Collect all lines below with the string "computer".

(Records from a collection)
————
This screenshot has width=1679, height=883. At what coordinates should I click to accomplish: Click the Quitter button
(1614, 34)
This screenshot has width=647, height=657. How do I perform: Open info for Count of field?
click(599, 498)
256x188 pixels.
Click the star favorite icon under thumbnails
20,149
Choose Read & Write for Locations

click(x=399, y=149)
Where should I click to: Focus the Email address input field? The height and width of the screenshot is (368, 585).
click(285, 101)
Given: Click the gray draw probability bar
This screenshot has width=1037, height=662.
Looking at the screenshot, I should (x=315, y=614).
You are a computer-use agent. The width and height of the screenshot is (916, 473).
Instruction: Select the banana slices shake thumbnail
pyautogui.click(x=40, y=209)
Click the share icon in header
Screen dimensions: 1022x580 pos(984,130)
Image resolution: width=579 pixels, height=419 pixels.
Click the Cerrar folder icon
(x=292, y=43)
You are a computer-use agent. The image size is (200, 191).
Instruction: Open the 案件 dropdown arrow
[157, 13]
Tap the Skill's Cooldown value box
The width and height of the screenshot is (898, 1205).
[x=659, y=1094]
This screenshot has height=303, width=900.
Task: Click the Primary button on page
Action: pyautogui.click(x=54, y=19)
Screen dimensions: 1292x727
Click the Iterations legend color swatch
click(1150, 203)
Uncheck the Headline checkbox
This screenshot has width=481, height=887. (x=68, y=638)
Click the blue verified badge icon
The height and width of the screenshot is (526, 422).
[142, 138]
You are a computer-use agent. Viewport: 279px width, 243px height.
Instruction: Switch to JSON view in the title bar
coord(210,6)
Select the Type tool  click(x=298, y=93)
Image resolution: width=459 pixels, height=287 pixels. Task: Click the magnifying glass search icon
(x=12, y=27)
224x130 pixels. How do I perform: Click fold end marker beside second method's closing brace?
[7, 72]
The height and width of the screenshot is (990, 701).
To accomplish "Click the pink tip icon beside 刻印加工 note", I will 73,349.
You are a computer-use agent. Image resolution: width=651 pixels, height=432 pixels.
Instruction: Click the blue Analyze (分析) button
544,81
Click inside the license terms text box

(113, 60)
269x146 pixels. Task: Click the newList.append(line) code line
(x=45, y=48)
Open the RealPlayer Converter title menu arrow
————
• **Answer section**
You are a computer-use agent. The width and height of the screenshot is (916, 473).
You are a computer-use agent. The image size is (200, 191).
You are a computer-use agent. Viewport: 279px width, 243px height.
You are a computer-use agent. Image resolution: width=651 pixels, height=432 pixels.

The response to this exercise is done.